Seguimos caminando sin tocarnos. La quietud a nuestro alrededor se vuelve densa, como una mordaza.

—Lo siento, Leo. —Observo la profunda sombra que cruza su rostro—. De verdad lo siento.

—No necesitas decidir ahora, puedo esperar. —Me conmueve su desolación y su humildad—. Yo no tengo apuro —añade.

Lo estrecho con fuerza. Leo me besa, el contacto de su piel me hiere. No puedo soportarlo. Me desprendo de él.

—Es la culpa, ¿verdad? —inquiere.

—No. No es la culpa. Lo más probable es que me arrepienta. Cuando tú estés instalado de vuelta en Bogotá, con otra mujer, yo voy a estar sola.

No puedo explicarle lo que ha sucedido con Juan.

—¿Recuerdas lo que me dijiste cuando nos encontramos en el matrimonio de Julia? —me pregunta.

—No.

—Me dijiste que te contentabas con no sentirte sola. Parece que ya no piensas lo mismo.

—Sí, todavía lo pienso.

—¿Te sientes sola conmigo, acaso?

Los días compartidos con Leo me parecen lejanos, ajenos incluso.

—Respóndeme, ¿te sientes sola conmigo?

—A veces.

—¿Y con Juan?

—Casi siempre.

—¿Entonces?

—¿Acaso tú no sientes lo mismo, acaso no estás pidiéndome que vivamos juntos porque estás cansado de esa soledad y tienes la ilusión de que juntos podremos mitigarla de alguna forma? ¿No fuiste tú quien me dijo que lo que unía a las personas era la desesperación? Lo dejaste muy claro la primera noche que estuvimos juntos, para que no hubiera malos entendidos.
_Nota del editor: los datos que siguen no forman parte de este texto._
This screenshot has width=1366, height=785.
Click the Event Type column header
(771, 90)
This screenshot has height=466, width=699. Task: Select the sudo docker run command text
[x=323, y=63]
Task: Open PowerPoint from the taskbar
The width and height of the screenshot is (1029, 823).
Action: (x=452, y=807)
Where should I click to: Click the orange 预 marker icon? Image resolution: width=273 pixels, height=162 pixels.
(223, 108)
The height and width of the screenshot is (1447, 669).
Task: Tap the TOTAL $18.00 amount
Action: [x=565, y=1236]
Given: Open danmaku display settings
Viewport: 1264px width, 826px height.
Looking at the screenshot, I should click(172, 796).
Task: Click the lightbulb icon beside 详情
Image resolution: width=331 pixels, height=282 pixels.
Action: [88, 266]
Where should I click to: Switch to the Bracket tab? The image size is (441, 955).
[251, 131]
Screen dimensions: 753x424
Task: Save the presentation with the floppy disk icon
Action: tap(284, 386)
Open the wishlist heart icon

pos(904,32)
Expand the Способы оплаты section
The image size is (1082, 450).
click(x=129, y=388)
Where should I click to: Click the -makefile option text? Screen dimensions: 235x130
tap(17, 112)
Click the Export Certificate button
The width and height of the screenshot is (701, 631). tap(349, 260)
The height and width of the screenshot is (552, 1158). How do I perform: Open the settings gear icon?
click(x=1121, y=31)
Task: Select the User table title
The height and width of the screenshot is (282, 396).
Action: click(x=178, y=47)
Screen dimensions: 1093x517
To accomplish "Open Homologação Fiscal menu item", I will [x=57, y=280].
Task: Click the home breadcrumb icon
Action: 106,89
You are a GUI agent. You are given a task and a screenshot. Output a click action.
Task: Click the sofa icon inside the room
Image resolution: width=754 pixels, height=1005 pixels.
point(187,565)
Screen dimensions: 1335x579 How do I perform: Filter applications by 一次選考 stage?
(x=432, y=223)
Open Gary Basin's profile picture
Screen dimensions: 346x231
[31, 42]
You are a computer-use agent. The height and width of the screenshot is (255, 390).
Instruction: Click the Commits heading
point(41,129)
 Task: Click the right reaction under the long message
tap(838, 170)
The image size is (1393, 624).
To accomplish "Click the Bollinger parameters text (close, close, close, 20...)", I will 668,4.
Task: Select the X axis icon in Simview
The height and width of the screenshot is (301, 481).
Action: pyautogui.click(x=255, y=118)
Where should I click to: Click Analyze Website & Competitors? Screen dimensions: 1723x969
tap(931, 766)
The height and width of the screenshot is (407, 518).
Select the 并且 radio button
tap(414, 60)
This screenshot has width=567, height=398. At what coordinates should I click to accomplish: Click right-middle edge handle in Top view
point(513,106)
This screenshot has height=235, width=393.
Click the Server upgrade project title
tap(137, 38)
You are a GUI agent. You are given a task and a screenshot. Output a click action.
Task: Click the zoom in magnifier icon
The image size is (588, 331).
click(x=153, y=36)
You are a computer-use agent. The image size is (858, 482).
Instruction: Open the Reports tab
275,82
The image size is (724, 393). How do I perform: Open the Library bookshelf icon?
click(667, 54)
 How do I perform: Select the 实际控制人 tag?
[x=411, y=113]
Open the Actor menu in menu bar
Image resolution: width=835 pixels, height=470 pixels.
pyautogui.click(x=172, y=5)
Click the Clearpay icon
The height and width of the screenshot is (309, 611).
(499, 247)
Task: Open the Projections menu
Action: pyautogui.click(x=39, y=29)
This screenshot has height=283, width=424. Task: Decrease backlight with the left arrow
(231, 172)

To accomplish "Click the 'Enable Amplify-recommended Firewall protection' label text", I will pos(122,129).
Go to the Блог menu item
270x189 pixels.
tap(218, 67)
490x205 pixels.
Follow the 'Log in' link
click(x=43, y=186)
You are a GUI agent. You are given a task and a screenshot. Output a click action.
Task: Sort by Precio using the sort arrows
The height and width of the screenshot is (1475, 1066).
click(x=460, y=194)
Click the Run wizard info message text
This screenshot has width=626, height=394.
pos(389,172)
—Cambié de opinión. ¿Y sabes por qué? Porque contigo no me siento desesperado. Pensé que tú sentías lo mismo. Pero creo que me equivoqué.

Llegamos hasta el lugar donde se yerguen las palmeras. Nada de esto tiene sentido mientras Tommy no aparezca. Aun así, sigo hablando.

—Al rato vamos a estar todavía más solos. Después de intentarlo y fallar, vamos a estar mucho más solos.

—Mira, Alma, los acontecimientos en sí mismos no significan gran cosa, son tan afortunados o desafortunados como los que nunca ocurren. La única diferencia es que cuando suceden tenemos la opción de cargarlos de sentido. Eso es lo que te propongo, darle a esto un sentido para ambos.

Nuestro diálogo se me antoja una pantomima, un remedo de la realidad. Siento el impulso de salir corriendo.

—Cargarlos de sentido... —murmuro.

—Exactamente —afirma Leo. Una sonrisa se insinúa en la comisura de sus labios.

—Perdóname, nada de esto tiene sentido ahora, no sé qué hago aquí. Tommy desapareció, algo terrible puede haberle sucedido, no sé dónde está, y te juro que soy incapaz de pensar en algo que no sea él.

Se hace un silencio.

—Entiendo.

—Todo cambió, Leo —afirmo estremecida.

—¿De forma definitiva?

La oscuridad escala el cielo y me hunde. Ya no tenemos nada que compartir. Leo toma mi mano y la oprime, como queriendo manifestar un sentimiento extenso y a la vez último.